DOCUMENT TEXT -
But if you want to take influence vice versa, that means, manipulating physics transformation from the visual scene, you have to use helper functionality.
Derived components of TControl3D, TCustomMesh and TGorillaMesh are supported for colliders. But for mesh or terrain colliders only TCustomMesh and TGorillaMesh/TGorillaModel are allowed. Other components do not have any vertex information.
ColliderSettings / ColliderPrefab
Registering a collider for a 3D object expects collider settings (TGorillaColliderSettings) or a collider prefab (TGorillaPhysicsColliderPrefab).
The collider prefab is a collection item for design time usage. It will automatically register a collider settings (TGorillaColliderSettings) for you when the physics system getting started.
While the collider settings (TGorillaColliderSettings) is the core structure for collider registration.

WHAT TO WORK ON - List every distinct class name beginning with "T" that appears in the physics collider text above.

ITEMS -

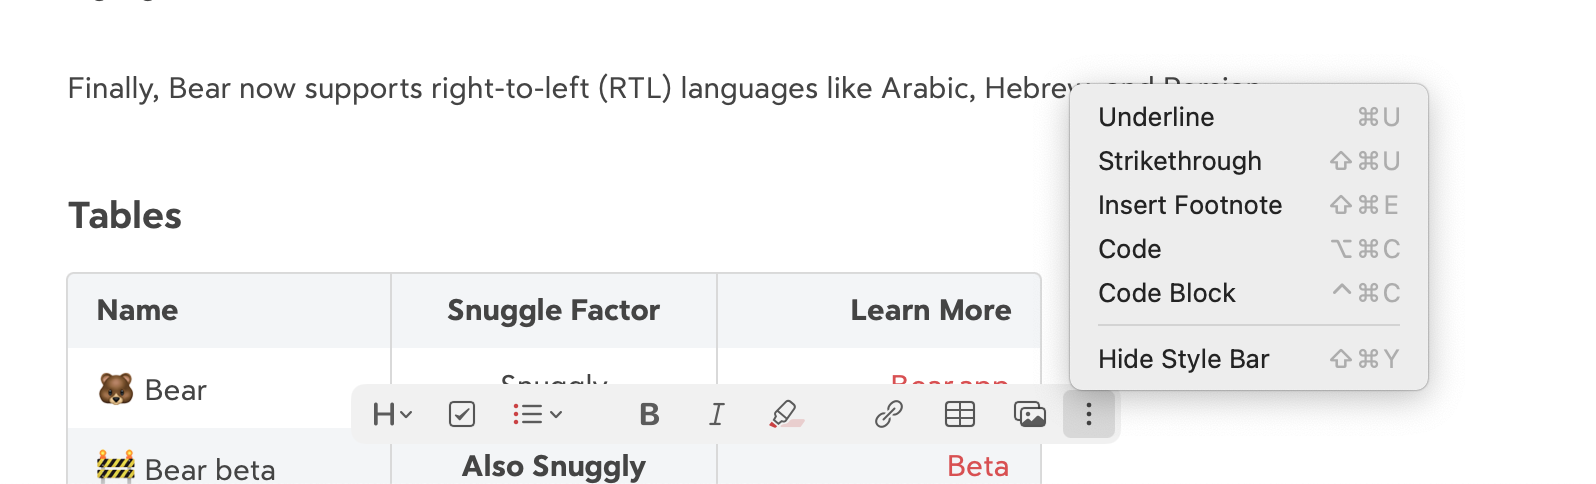Insert a table from style bar
Image resolution: width=1596 pixels, height=484 pixels.
tap(960, 414)
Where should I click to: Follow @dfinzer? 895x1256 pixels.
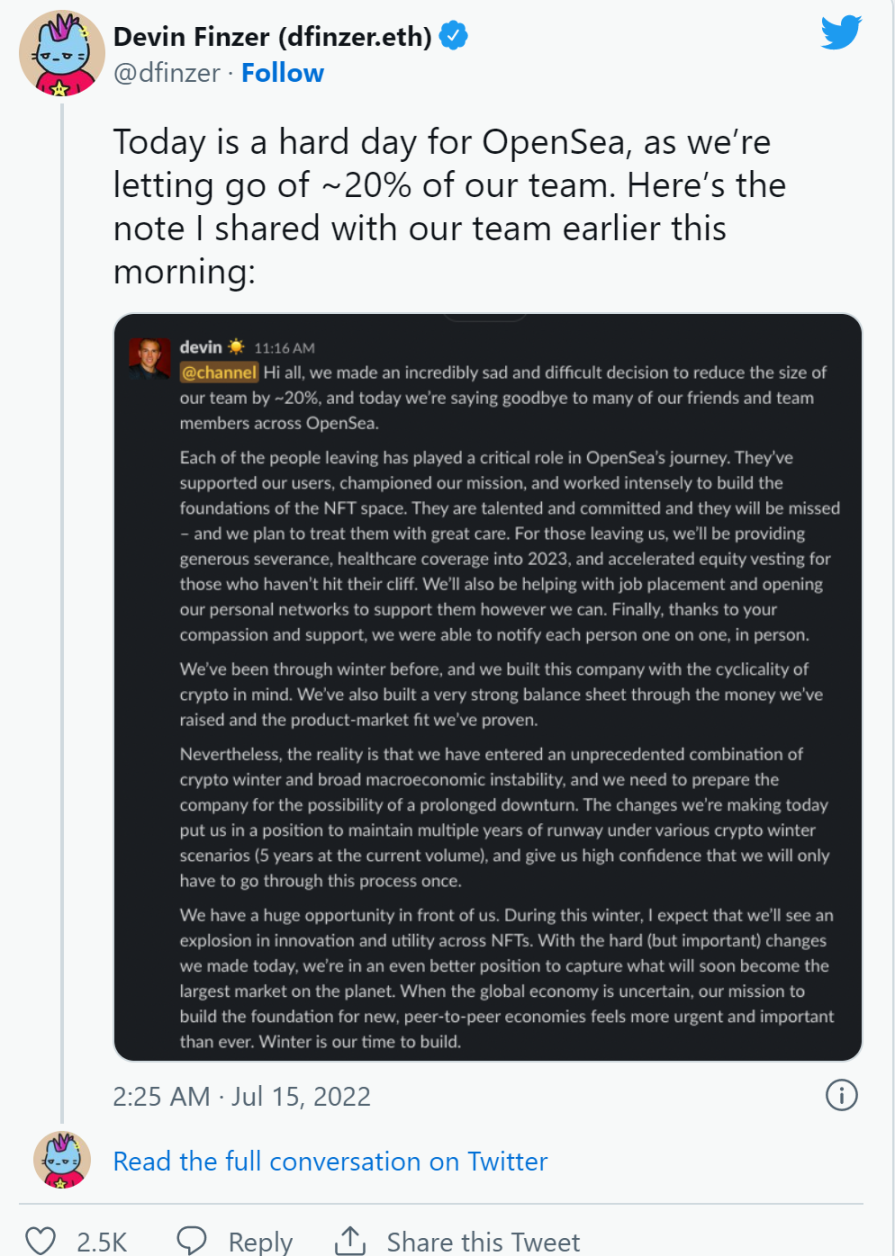(283, 73)
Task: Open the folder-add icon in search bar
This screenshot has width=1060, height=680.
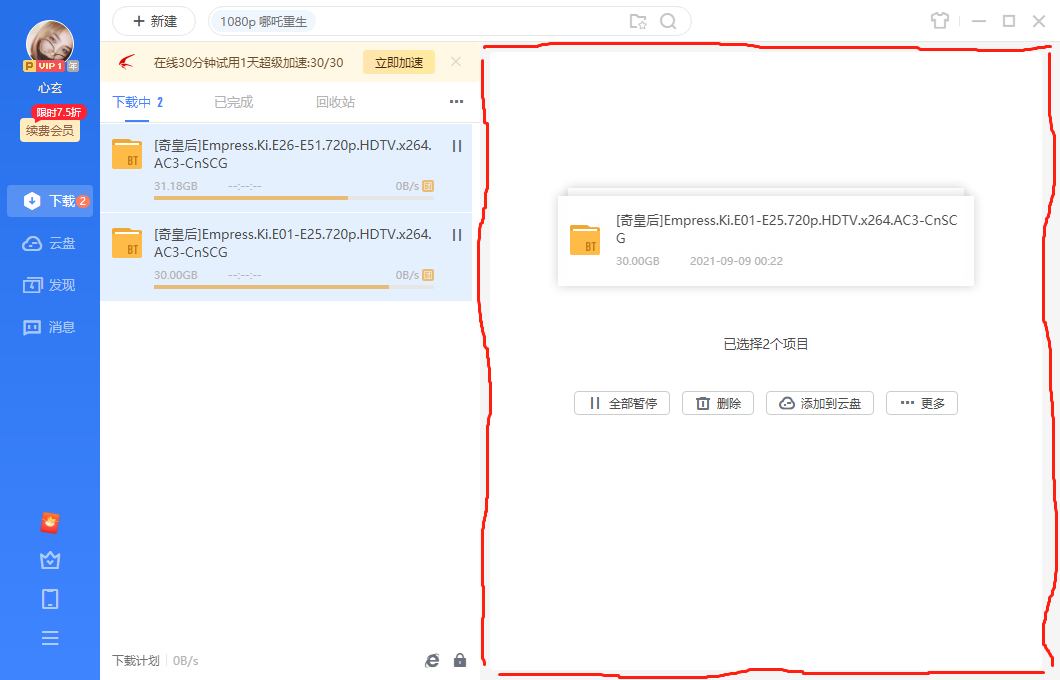Action: (x=638, y=20)
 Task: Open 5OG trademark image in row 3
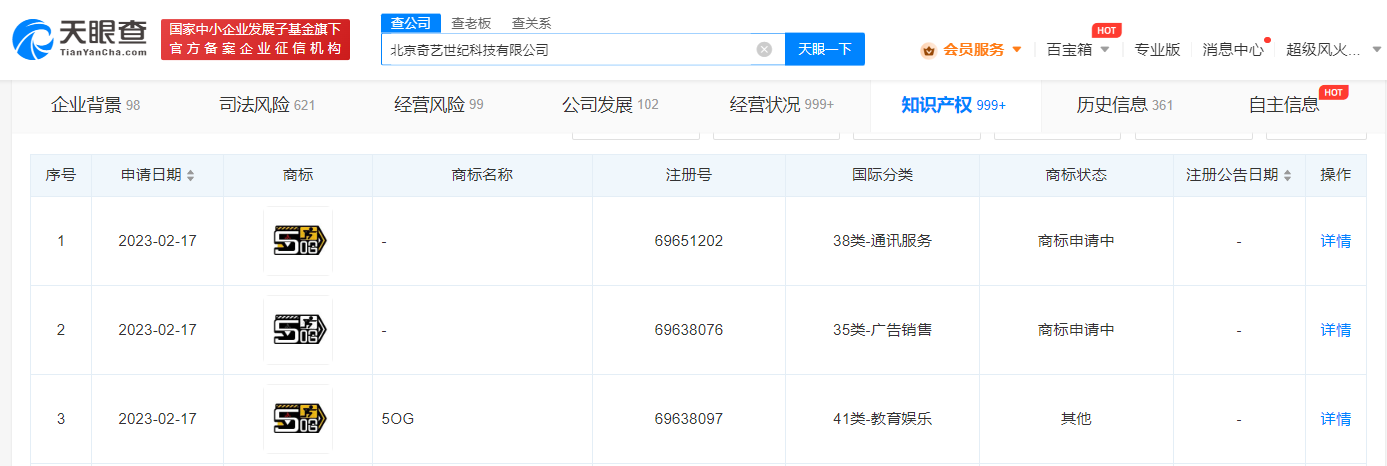(298, 419)
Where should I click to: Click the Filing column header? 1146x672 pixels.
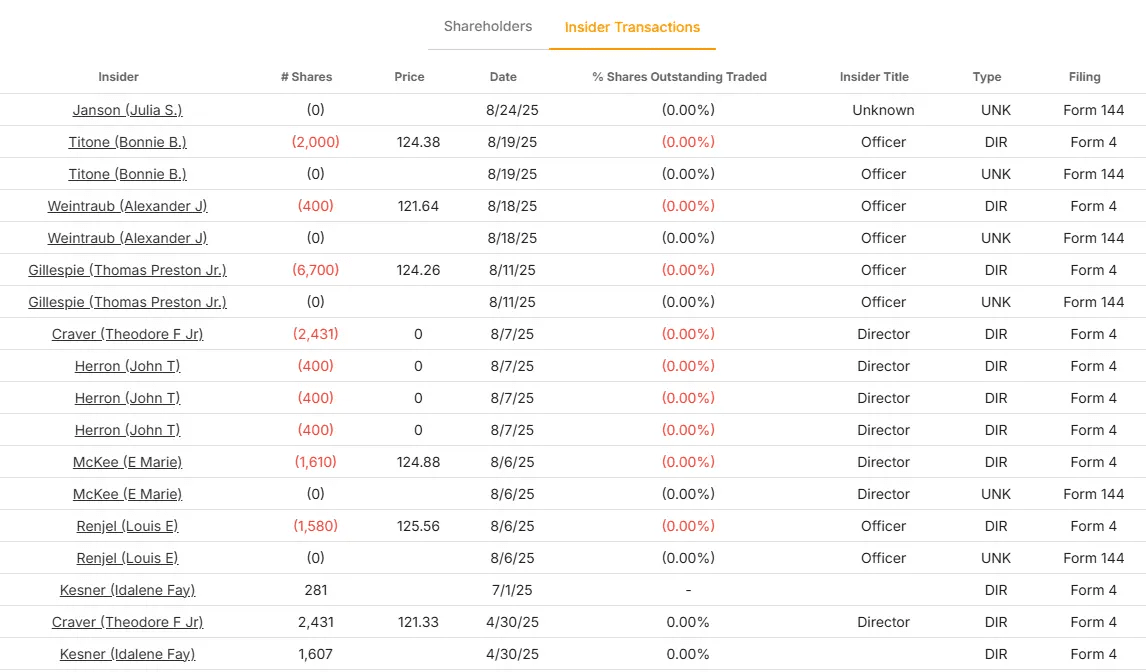[x=1084, y=77]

THE SOLUTION - TControl3D, TCustomMesh, TGorillaMesh, TGorillaModel, TGorillaColliderSettings, TGorillaPhysicsColliderPrefab